── PROVIDED DATA ──
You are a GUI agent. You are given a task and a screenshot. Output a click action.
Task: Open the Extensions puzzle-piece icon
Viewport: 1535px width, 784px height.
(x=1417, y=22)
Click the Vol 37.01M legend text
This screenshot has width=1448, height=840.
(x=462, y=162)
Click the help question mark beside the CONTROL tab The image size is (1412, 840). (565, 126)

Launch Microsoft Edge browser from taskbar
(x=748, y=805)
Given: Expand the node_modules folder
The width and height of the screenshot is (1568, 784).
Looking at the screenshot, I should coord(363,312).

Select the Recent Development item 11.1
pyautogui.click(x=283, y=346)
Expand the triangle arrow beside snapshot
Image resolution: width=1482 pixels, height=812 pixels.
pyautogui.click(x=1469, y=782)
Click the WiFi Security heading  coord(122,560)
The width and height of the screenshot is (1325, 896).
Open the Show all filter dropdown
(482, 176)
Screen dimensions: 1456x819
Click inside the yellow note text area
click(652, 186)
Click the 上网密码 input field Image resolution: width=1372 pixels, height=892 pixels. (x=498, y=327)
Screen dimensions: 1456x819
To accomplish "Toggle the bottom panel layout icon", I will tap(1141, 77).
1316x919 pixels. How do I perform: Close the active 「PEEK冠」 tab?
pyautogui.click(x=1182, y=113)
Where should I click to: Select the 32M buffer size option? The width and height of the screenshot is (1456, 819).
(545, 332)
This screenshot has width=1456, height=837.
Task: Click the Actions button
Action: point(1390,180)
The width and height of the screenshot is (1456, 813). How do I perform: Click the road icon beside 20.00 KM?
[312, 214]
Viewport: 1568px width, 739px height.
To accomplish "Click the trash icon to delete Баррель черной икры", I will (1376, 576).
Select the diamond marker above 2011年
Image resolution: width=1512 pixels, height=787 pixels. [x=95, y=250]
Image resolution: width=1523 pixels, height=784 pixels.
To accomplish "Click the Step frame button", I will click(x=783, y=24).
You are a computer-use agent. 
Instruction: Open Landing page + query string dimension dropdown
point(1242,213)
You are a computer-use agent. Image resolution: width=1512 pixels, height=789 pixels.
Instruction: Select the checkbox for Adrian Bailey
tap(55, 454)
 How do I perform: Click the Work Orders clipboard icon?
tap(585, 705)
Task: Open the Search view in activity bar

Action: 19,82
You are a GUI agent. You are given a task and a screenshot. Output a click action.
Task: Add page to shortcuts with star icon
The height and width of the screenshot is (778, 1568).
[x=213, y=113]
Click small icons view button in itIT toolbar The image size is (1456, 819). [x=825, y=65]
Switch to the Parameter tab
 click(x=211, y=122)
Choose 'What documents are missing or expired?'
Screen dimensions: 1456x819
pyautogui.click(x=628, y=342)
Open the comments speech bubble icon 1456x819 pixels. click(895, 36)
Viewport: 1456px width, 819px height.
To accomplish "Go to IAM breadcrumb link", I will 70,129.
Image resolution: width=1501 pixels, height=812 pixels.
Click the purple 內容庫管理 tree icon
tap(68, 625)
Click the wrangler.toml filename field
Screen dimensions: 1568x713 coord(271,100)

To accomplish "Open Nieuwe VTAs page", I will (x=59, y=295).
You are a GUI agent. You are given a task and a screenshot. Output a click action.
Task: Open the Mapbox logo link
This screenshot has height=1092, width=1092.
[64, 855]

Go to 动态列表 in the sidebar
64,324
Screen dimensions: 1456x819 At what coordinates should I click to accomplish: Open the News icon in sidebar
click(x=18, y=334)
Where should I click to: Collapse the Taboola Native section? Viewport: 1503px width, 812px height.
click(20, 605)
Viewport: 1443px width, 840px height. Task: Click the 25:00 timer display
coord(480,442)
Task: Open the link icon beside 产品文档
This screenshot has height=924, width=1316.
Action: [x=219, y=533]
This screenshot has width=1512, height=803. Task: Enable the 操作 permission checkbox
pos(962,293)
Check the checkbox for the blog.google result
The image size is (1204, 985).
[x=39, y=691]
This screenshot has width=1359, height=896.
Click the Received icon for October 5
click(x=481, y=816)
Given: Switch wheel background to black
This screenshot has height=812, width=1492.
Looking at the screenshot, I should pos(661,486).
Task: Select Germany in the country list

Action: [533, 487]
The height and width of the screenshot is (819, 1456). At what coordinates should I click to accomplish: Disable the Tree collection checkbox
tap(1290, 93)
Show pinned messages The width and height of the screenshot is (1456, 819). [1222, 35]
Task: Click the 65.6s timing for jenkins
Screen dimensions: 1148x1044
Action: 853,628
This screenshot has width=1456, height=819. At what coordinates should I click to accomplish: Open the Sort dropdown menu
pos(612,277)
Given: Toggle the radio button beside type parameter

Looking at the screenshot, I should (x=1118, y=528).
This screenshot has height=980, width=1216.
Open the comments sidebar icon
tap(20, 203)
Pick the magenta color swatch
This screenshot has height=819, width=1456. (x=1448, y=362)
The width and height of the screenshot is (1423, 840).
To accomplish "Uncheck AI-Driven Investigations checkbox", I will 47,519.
───
■ **TASK ITEM**
Could all of the entries be retyped word for word?

■ **SOLUTION TO THE PROBLEM**
You are a GUI agent. You are given a task and a screenshot. Output a click action.
Task: Open the Extensions puzzle-piece icon
Viewport: 1535px width, 784px height.
(x=1417, y=22)
Click the Vol 37.01M legend text
This screenshot has width=1448, height=840.
(x=462, y=162)
Click the help question mark beside the CONTROL tab The image size is (1412, 840). (565, 126)

Launch Microsoft Edge browser from taskbar
(x=748, y=805)
Given: Expand the node_modules folder
The width and height of the screenshot is (1568, 784).
Looking at the screenshot, I should coord(363,312).

Select the Recent Development item 11.1
pyautogui.click(x=283, y=346)
Expand the triangle arrow beside snapshot
Image resolution: width=1482 pixels, height=812 pixels.
pyautogui.click(x=1469, y=782)
Click the WiFi Security heading  coord(122,560)
The width and height of the screenshot is (1325, 896).
Open the Show all filter dropdown
(482, 176)
Screen dimensions: 1456x819
Click inside the yellow note text area
click(652, 186)
Click the 上网密码 input field Image resolution: width=1372 pixels, height=892 pixels. (x=498, y=327)
Screen dimensions: 1456x819
To accomplish "Toggle the bottom panel layout icon", I will tap(1141, 77).
1316x919 pixels. How do I perform: Close the active 「PEEK冠」 tab?
pyautogui.click(x=1182, y=113)
Where should I click to: Select the 32M buffer size option? The width and height of the screenshot is (1456, 819).
(545, 332)
This screenshot has width=1456, height=837.
Task: Click the Actions button
Action: point(1390,180)
The width and height of the screenshot is (1456, 813). How do I perform: Click the road icon beside 20.00 KM?
[312, 214]
Viewport: 1568px width, 739px height.
To accomplish "Click the trash icon to delete Баррель черной икры", I will (1376, 576).
Select the diamond marker above 2011年
Image resolution: width=1512 pixels, height=787 pixels. [x=95, y=250]
Image resolution: width=1523 pixels, height=784 pixels.
To accomplish "Click the Step frame button", I will click(x=783, y=24).
You are a computer-use agent. 
Instruction: Open Landing page + query string dimension dropdown
point(1242,213)
You are a computer-use agent. Image resolution: width=1512 pixels, height=789 pixels.
Instruction: Select the checkbox for Adrian Bailey
tap(55, 454)
 How do I perform: Click the Work Orders clipboard icon?
tap(585, 705)
Task: Open the Search view in activity bar

Action: 19,82
You are a GUI agent. You are given a task and a screenshot. Output a click action.
Task: Add page to shortcuts with star icon
The height and width of the screenshot is (778, 1568).
[x=213, y=113]
Click small icons view button in itIT toolbar The image size is (1456, 819). [x=825, y=65]
Switch to the Parameter tab
 click(x=211, y=122)
Choose 'What documents are missing or expired?'
Screen dimensions: 1456x819
pyautogui.click(x=628, y=342)
Open the comments speech bubble icon 1456x819 pixels. click(895, 36)
Viewport: 1456px width, 819px height.
To accomplish "Go to IAM breadcrumb link", I will 70,129.
Image resolution: width=1501 pixels, height=812 pixels.
Click the purple 內容庫管理 tree icon
tap(68, 625)
Click the wrangler.toml filename field
Screen dimensions: 1568x713 coord(271,100)

To accomplish "Open Nieuwe VTAs page", I will (x=59, y=295).
You are a GUI agent. You are given a task and a screenshot. Output a click action.
Task: Open the Mapbox logo link
This screenshot has height=1092, width=1092.
[64, 855]

Go to 动态列表 in the sidebar
64,324
Screen dimensions: 1456x819 At what coordinates should I click to accomplish: Open the News icon in sidebar
click(x=18, y=334)
Where should I click to: Collapse the Taboola Native section? Viewport: 1503px width, 812px height.
click(20, 605)
Viewport: 1443px width, 840px height. Task: Click the 25:00 timer display
coord(480,442)
Task: Open the link icon beside 产品文档
This screenshot has height=924, width=1316.
Action: [x=219, y=533]
This screenshot has width=1512, height=803. Task: Enable the 操作 permission checkbox
pos(962,293)
Check the checkbox for the blog.google result
The image size is (1204, 985).
[x=39, y=691]
This screenshot has width=1359, height=896.
Click the Received icon for October 5
click(x=481, y=816)
Given: Switch wheel background to black
This screenshot has height=812, width=1492.
Looking at the screenshot, I should pos(661,486).
Task: Select Germany in the country list

Action: [533, 487]
The height and width of the screenshot is (819, 1456). At what coordinates should I click to accomplish: Disable the Tree collection checkbox
tap(1290, 93)
Show pinned messages The width and height of the screenshot is (1456, 819). [1222, 35]
Task: Click the 65.6s timing for jenkins
Screen dimensions: 1148x1044
Action: 853,628
This screenshot has width=1456, height=819. At what coordinates should I click to accomplish: Open the Sort dropdown menu
pos(612,277)
Given: Toggle the radio button beside type parameter

Looking at the screenshot, I should (x=1118, y=528).
This screenshot has height=980, width=1216.
Open the comments sidebar icon
tap(20, 203)
Pick the magenta color swatch
This screenshot has height=819, width=1456. (x=1448, y=362)
The width and height of the screenshot is (1423, 840).
To accomplish "Uncheck AI-Driven Investigations checkbox", I will 47,519.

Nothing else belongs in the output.